The OCA’s management of the Casey Family Programs grant ended in December 2018, but we remain involved in the exciting work to make systems more trauma-informed. Our most significant achievement, however, is that the Delaware child welfare system now places educational outcomes at the forefront of child well-being measurements for youth in foster care.


We have to remember that even when we are sensitive and trauma-aware, we may not always know what might have a positive or negative impact for our child clients. But we can do four things to help our clients. First, always remind people to treat trauma as a universal precaution. Second, we have to figure out what we can do to support our clients, make them feel safe, and help others see the strengths in our clients—it is a big part of our job to humanize our clients and we often have more information on our clients’ trauma history, if we are able to reveal that within the confines of our confidential relationship. Third, we have to make sure that no one blames our clients for predictable reactions to trauma that are often out of their control. Finally, we have to be good role models for self-regulation—being patient and practicing mindfulness and self-care are all important ways to sustain working as a child’s attorney. Most importantly, modeling these tools may also help our clients figure out ways to calm themselves.

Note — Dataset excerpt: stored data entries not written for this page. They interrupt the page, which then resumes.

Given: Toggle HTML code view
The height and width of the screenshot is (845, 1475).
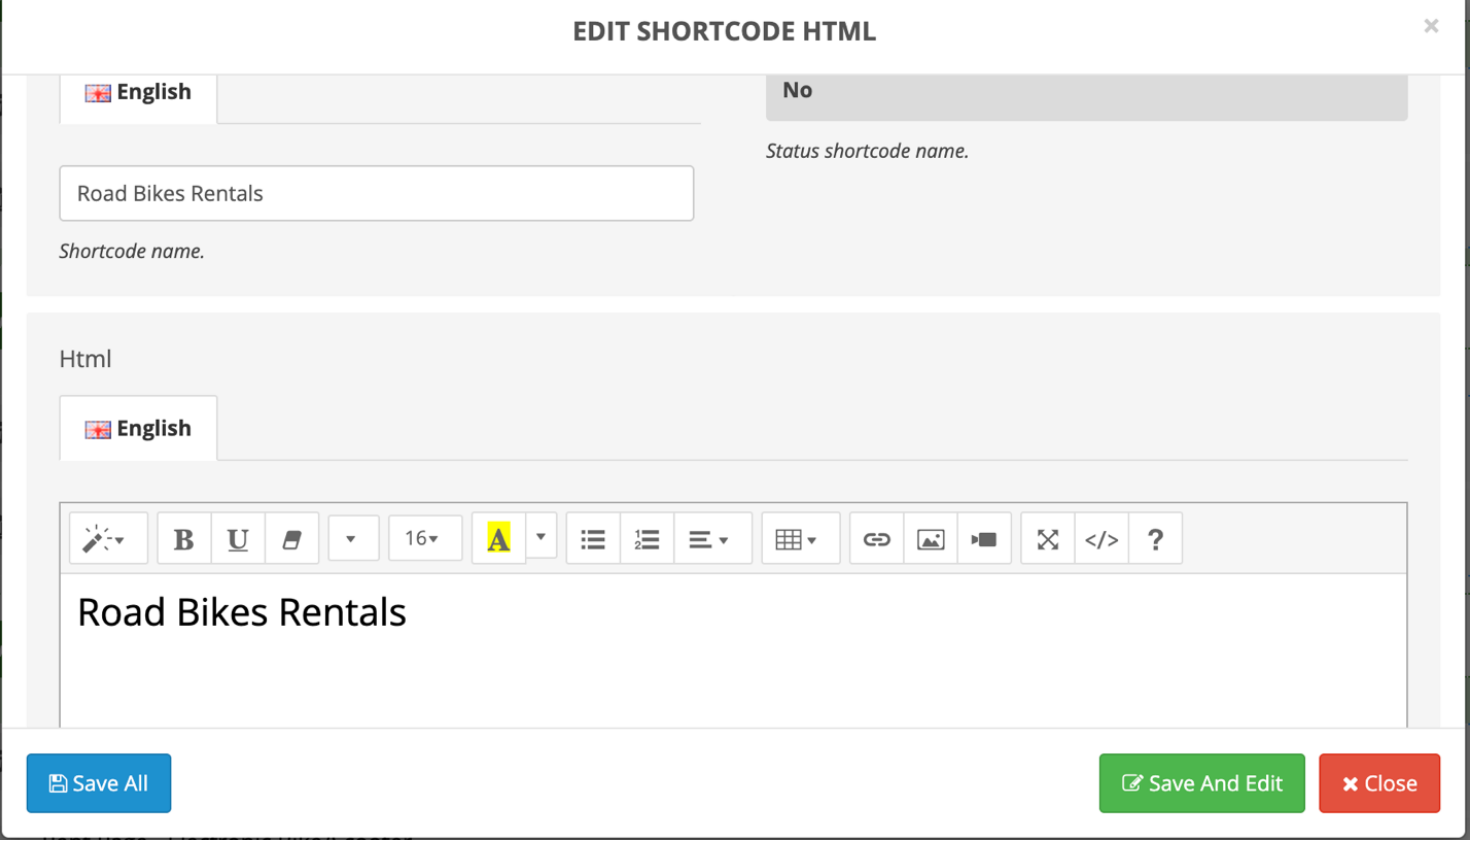Looking at the screenshot, I should coord(1102,540).
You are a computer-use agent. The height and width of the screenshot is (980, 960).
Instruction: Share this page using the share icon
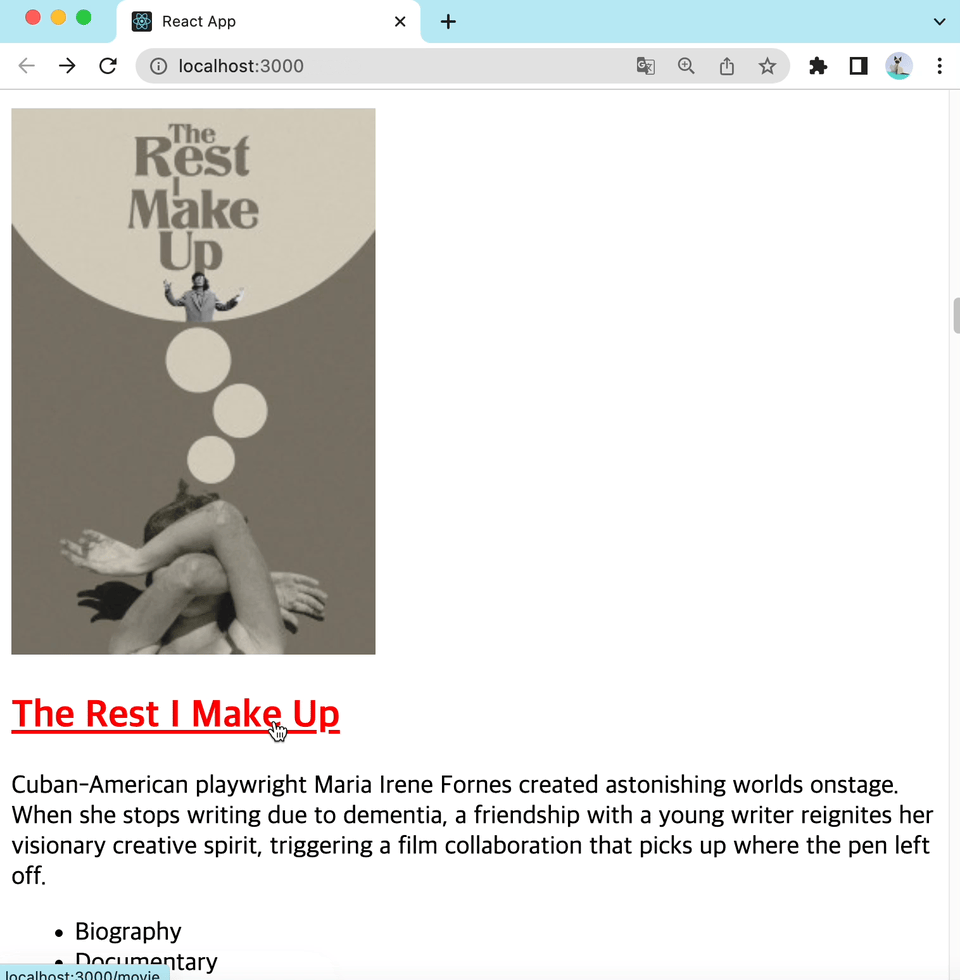pos(726,66)
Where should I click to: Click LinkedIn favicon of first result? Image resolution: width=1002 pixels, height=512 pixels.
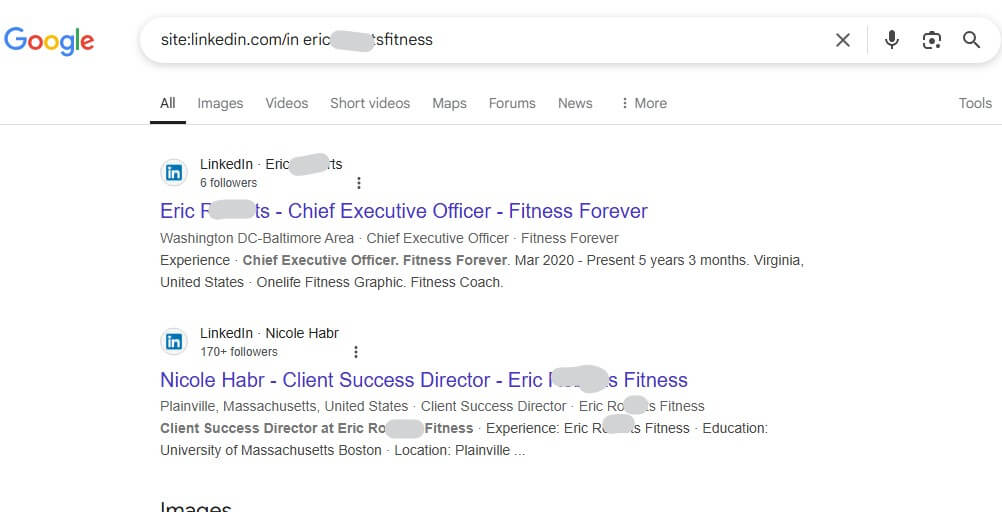point(174,173)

Once we understand the brain science behind trauma, we can help our child clients become resilient. In doing so, we can help change the narrative for our clients from “what is wrong with these kids?” to “what happened to these kids?” and “what is right with them?” and “how can we support them?” See National Ass’n of State Mental Health Program Directors, NASMHPD’s Center for Innovation in Behavioral Health Policy and Practice.